What the exercise asks: Only the lines from the one containing "Screen dimensions: 1472x812" to the end of the data should be copied, exactly and without pictures.

(Beginning of Task data)

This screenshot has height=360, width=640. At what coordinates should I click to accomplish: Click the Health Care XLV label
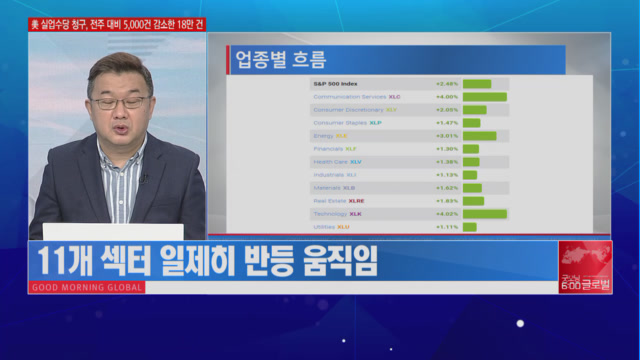click(x=337, y=162)
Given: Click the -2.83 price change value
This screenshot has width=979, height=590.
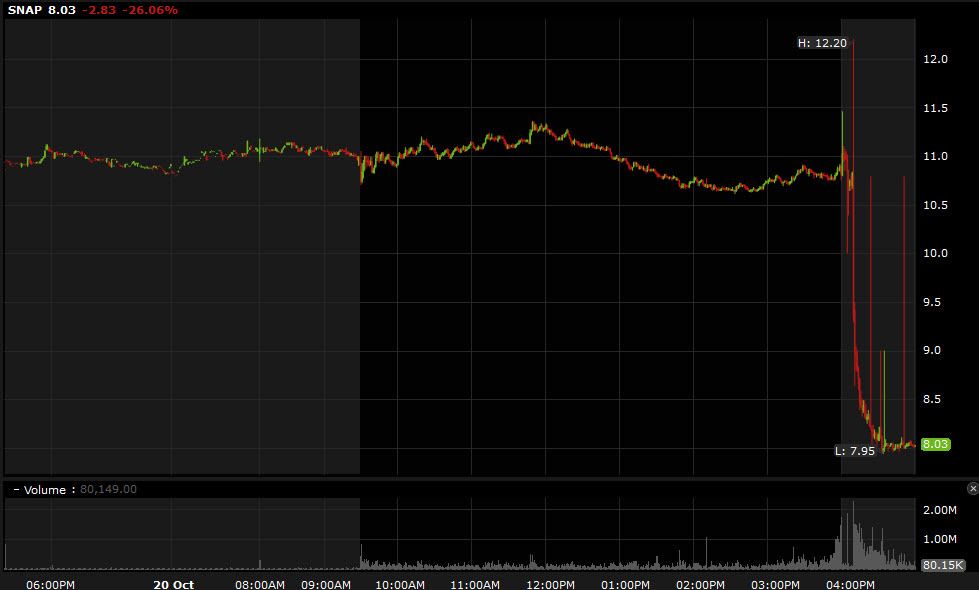Looking at the screenshot, I should (97, 10).
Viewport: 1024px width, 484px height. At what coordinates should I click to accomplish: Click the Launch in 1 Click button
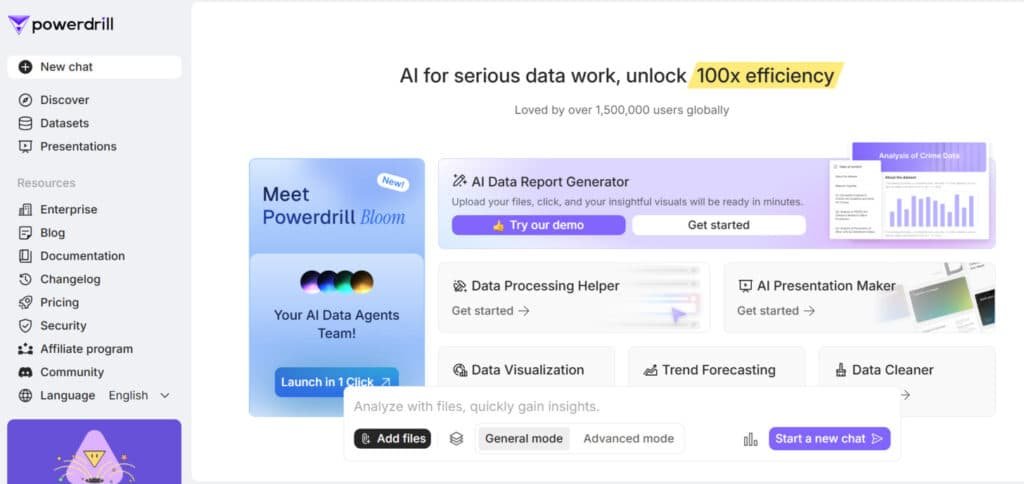click(336, 382)
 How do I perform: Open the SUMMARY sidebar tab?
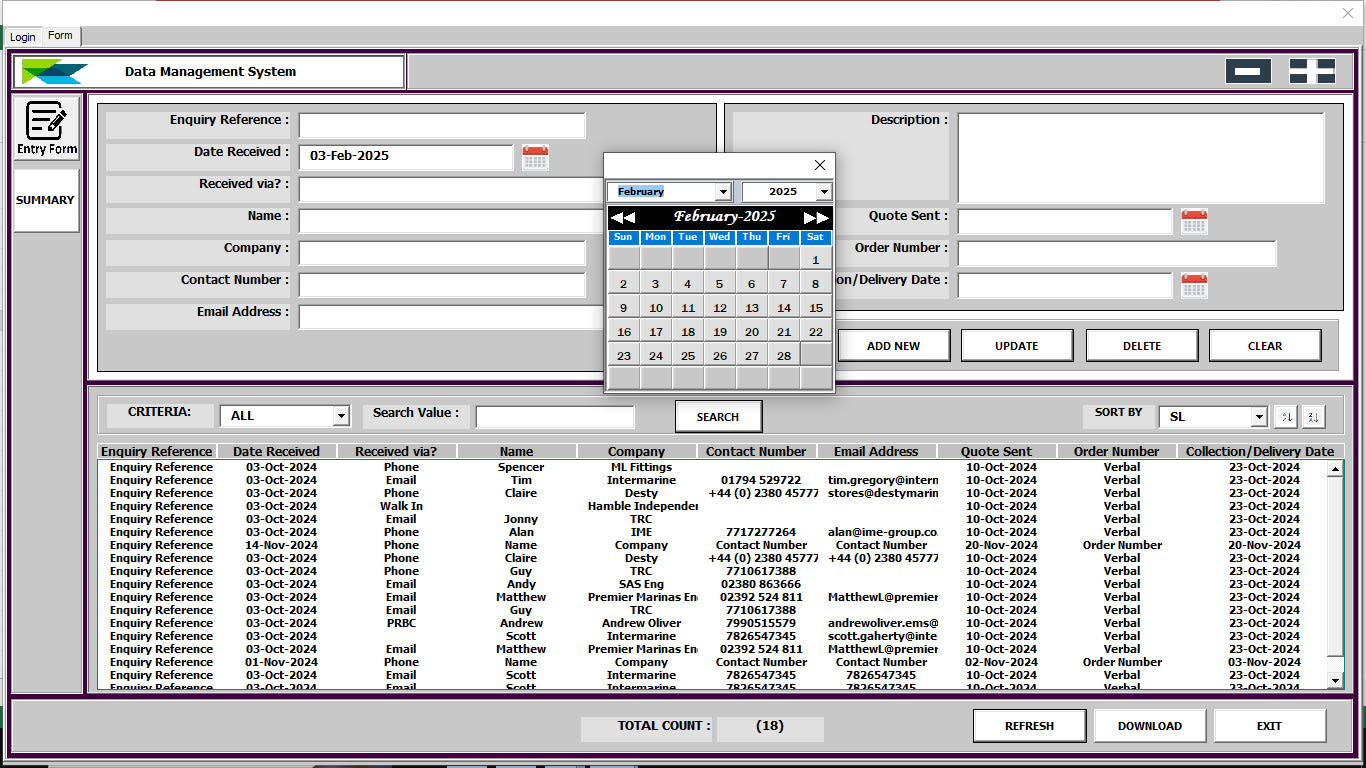45,200
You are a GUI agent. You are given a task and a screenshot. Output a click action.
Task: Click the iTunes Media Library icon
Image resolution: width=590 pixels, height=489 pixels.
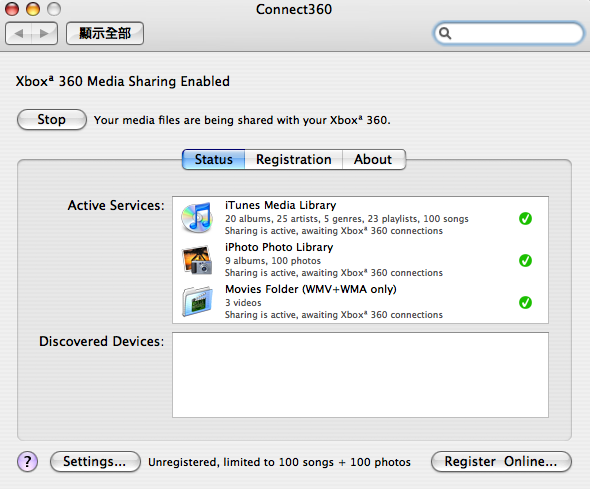197,218
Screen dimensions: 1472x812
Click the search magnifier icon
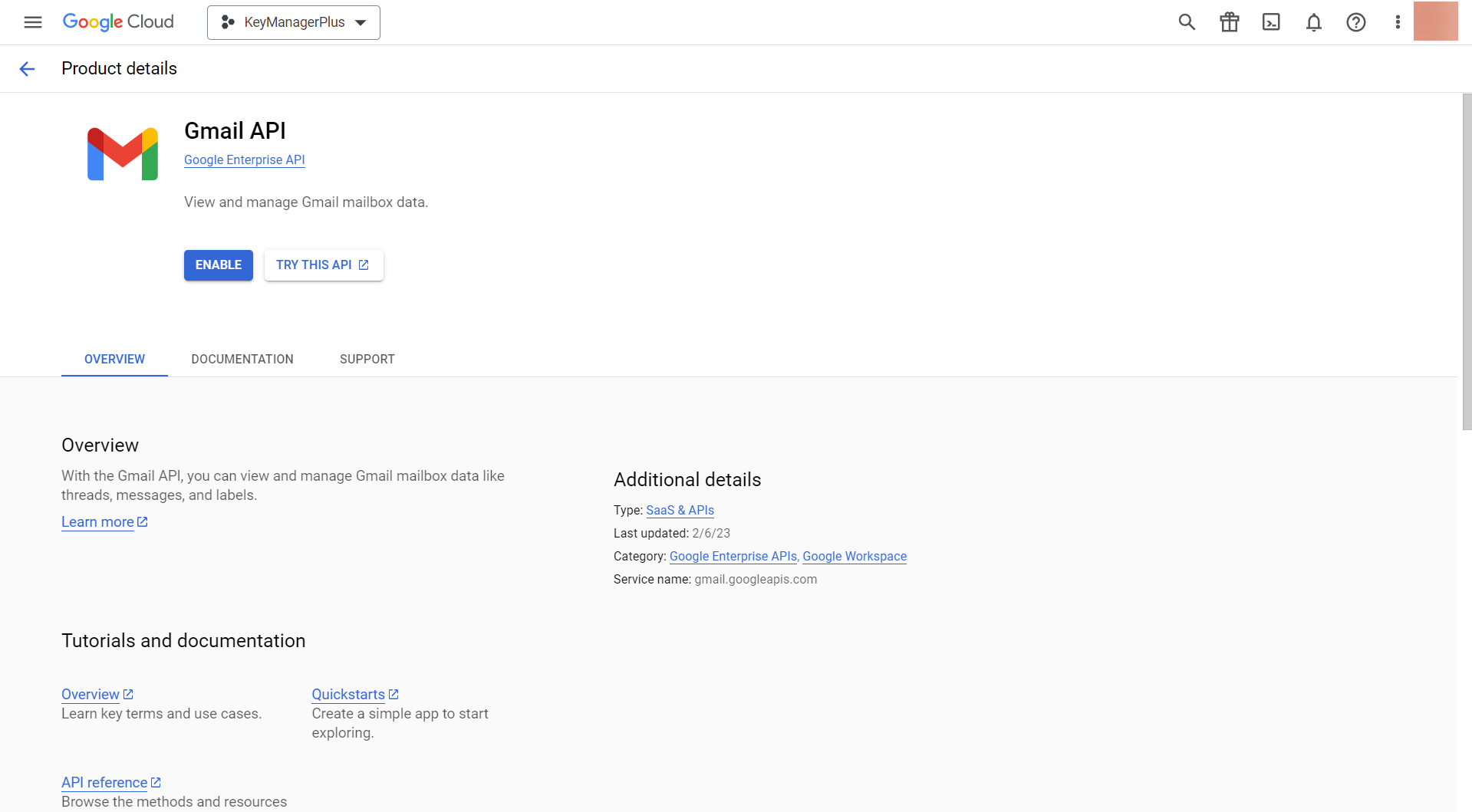pyautogui.click(x=1187, y=22)
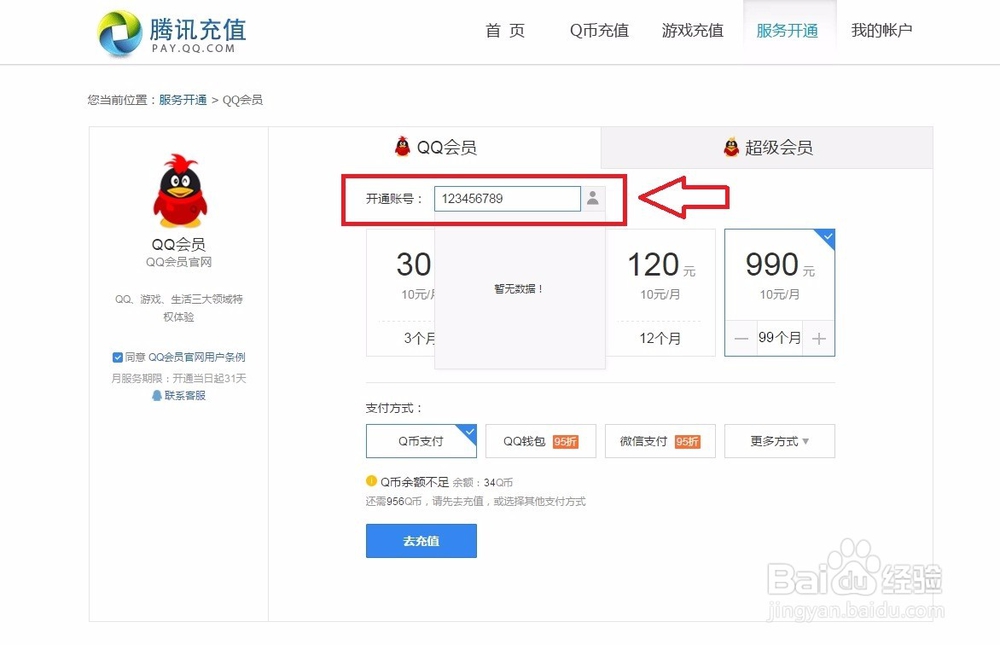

(End of Task data)

Solution for this exercise:
Screen dimensions: 1472x812
Click the search magnifier icon
pyautogui.click(x=1187, y=22)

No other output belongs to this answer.